Year: 2009 | Volume: 12 | Issue: 12 | Page No.: 929-933
DOI: 10.3923/pjbs.2009.929.933
Expression of P27, Ki67 and P53 in Squamous Cell Carcinoma, Actinic Keratosis and Bowen Disease
S. Talghini, M. Halimi and H. Baybordi

Abstract: This study aims at evaluating the expression of P27, Ki67 and P53 in Squamous Cell Carcinoma (SCC), Actinic Keratosis (AK) and Bowen Disease (BD) specimens. In an analytic-descriptive setting, skin biopsy specimens of 45 patients were evaluated in three 15-case groups including BD, AK and SCC specimens.

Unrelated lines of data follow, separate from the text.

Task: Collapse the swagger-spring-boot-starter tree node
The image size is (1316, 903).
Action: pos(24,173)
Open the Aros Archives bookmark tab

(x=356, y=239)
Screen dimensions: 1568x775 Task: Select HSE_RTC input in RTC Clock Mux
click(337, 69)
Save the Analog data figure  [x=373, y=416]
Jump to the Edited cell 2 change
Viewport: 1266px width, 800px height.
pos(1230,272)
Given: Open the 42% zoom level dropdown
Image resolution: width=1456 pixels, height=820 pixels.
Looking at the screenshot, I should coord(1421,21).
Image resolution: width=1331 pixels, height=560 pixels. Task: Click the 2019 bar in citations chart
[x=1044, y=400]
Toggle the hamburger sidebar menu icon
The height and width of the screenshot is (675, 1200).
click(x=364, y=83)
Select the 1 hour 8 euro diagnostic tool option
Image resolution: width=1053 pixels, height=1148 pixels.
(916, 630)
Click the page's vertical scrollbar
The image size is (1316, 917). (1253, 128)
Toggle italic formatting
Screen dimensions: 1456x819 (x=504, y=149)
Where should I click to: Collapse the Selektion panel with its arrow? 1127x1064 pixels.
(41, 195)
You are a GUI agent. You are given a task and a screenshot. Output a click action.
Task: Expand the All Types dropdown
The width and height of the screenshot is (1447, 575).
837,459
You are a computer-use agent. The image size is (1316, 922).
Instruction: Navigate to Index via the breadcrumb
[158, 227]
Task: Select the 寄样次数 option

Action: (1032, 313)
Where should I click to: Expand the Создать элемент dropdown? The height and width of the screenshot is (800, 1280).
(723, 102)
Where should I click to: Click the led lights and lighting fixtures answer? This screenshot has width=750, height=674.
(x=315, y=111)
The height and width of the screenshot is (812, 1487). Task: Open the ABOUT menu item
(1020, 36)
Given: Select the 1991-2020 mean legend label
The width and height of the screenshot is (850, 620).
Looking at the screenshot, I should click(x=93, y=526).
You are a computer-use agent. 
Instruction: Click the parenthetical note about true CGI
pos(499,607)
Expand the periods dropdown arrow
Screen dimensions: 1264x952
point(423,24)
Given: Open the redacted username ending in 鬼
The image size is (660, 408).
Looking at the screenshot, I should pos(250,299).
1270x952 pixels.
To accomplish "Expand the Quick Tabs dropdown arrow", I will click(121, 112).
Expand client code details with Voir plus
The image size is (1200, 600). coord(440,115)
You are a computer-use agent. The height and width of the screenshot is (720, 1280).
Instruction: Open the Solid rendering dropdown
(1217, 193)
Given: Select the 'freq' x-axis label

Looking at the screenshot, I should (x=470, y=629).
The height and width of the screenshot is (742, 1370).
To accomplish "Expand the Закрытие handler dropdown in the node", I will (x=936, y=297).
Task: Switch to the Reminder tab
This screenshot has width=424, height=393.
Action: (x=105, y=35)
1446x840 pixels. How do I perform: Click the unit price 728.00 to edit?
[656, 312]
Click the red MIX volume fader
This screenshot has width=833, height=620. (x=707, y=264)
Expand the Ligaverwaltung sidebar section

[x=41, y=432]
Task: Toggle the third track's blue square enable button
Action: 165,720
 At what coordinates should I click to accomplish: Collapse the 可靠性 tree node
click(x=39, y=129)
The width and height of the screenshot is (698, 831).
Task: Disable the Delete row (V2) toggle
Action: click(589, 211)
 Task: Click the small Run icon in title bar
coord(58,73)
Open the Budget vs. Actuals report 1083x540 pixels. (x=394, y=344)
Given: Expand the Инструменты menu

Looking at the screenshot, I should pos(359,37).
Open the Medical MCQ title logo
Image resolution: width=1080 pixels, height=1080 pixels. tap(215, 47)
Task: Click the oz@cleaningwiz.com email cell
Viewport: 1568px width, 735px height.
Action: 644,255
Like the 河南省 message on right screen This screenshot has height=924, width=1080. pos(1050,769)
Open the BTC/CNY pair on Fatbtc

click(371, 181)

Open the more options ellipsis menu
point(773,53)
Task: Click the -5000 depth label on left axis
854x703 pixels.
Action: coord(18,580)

Fifteen normal skin biopsy specimens were obtained and used as the control group. Immunohistochemical staining was performed in all the specimens and the expression rates and patterns of Ki67, P27 and P53 were determined. The results were compared between the four groups. Ki67 was expressed in 0.8, 23.7, 12.3 and 19.3% of the cells in the normal skin, AK, BD and SCC groups, respectively. No significant difference was seen between the three pathological conditions regarding the expression rate of Ki67. P27 was positive in 23.4, 26.2, 25.9 and 4.5% of specimens in the normal skin, AK, BD and SCC groups, respectively. This rate was significantly the lowest in the SCC group. P53 expression was detected in 26.6, 41.8 and 54.6% of the assessed cells in the AK, BD and SCC groups, respectively. There was no expression of P53 in the normal skin specimens. This rate was significantly the highest again in the SCC group. Based on these results, the quantitative and qualitative (pattern of distribution) evaluation of the expressions of Ki67, P27 and P53 may be helpful in differentiating malignant and premalignant epidermal lesions, particularly in unsatisfactory or fragmented specimens.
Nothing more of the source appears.